-
Essay / In Distrust of Movements - 966
Humans crave improvement, humans crave progress, and humans crave identity. For many, these desires are satisfied in the ideas and actions that underpin social movements. According to Dictionary.com, the definition of a social movement is “a group of people with a common ideology who together attempt to achieve certain general goals” (n.d.). Often, these social movements focus on a singular issue. In his essay “In Distrust of Movements,” Wendell Berry (2000) calls single-issue movements “hopeless” (p. 333). He writes: “I have had… a number of useful conversations about the need to exit movements – even movements that have seemed necessary and dear to us – when they have descended into complacency… as movements almost invariably seem do it” (p.331).

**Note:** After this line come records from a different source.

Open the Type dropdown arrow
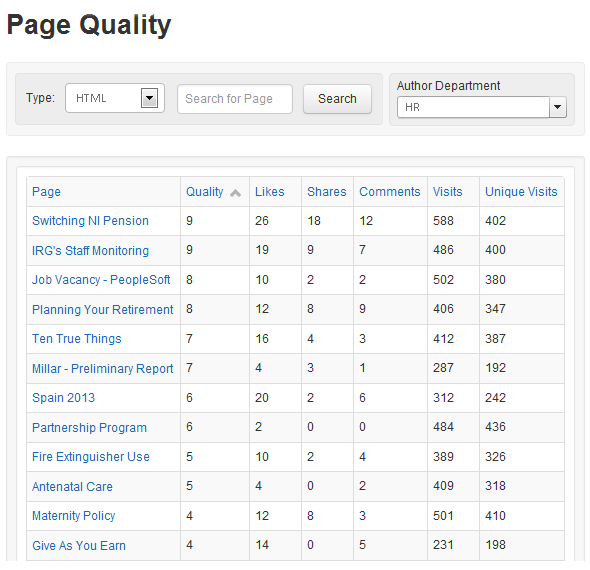 click(149, 98)
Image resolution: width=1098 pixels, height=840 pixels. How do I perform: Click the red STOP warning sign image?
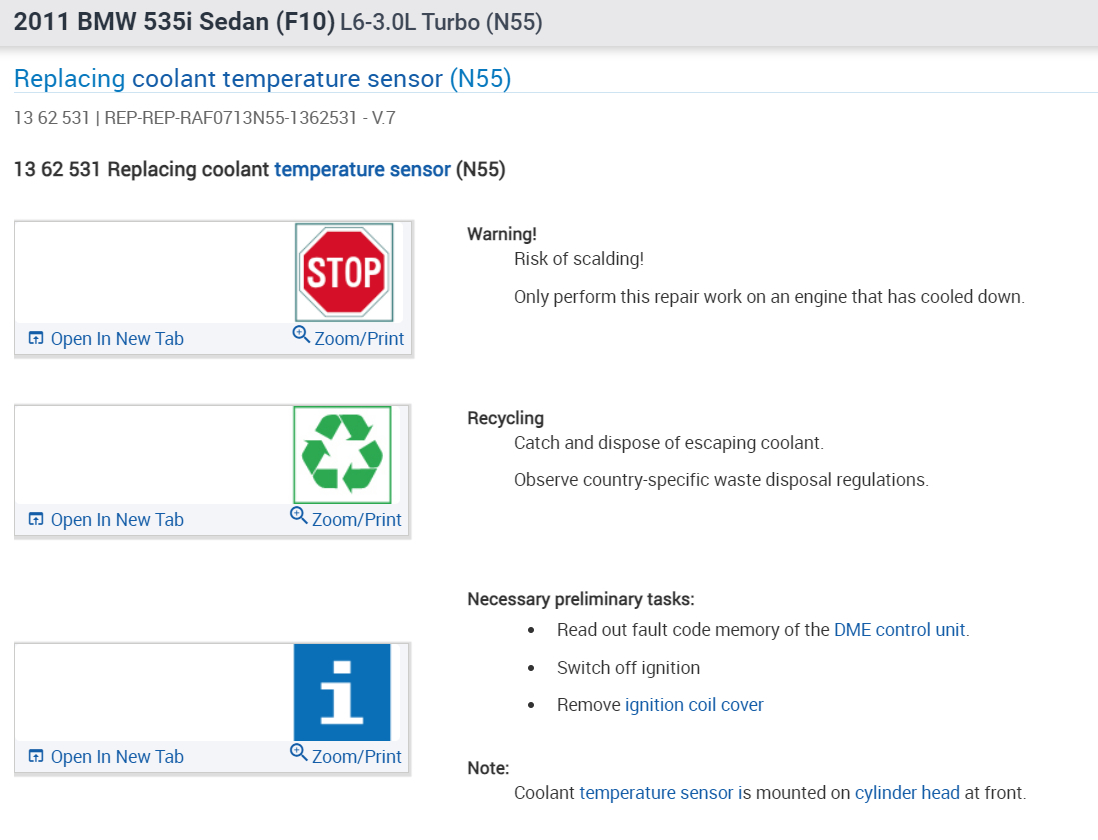[x=344, y=272]
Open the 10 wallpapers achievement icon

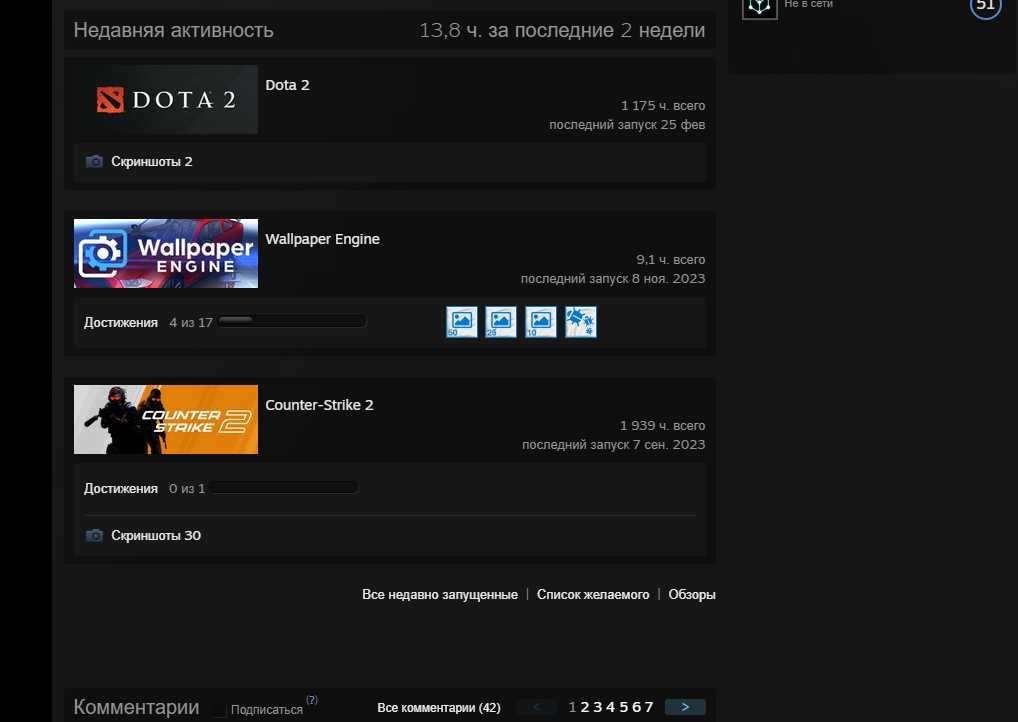tap(541, 322)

Berry is wrong to believe that single-issue movements are ineffective and inevitably fail, and he is blatantly ignoring history in making such a claim. Since the advent of the printing press, human communication has grown exponentially. The 20th century is certainly no exception to this trend, as we have seen with the advent of radio, television and the Internet. The ease of communication allowed the voice of the masses to be easily heard and proved advantageous to social activists and the causes they championed. Such benefits have not been in vain, as we have seen in movements like the civil rights movement or fair trade. Even today, we hear the cries of “Occupy Wall Street” protesters. The truth is that progressive movements and their political influence are here to stay and contrary to Berry's (2000) belief, those that thrive around a “single issue” are just as successful as their multifaceted counterparts. The civil rights movement stands as a prominent example of a triumphant cause on a single theme. Clear and precise, the goal of this cause was to grant African Americans the same legal rights afforded to any other American citizen. This effort eventually led to laws such as the American Civil Rights Act of 1964 (“The Civil Rights Movement,” n.d.) and the Fair Housing Act of 1968 (“Fair Housing Laws,” n.d.). Berry (2000) argues that one of the major flaws of movements is that “they almost always fail to be sufficiently radical, ultimately attacking effects rather than causes” (p. 331). But what was the civil rights movement if not a solution to an “effect” rather than a cause ??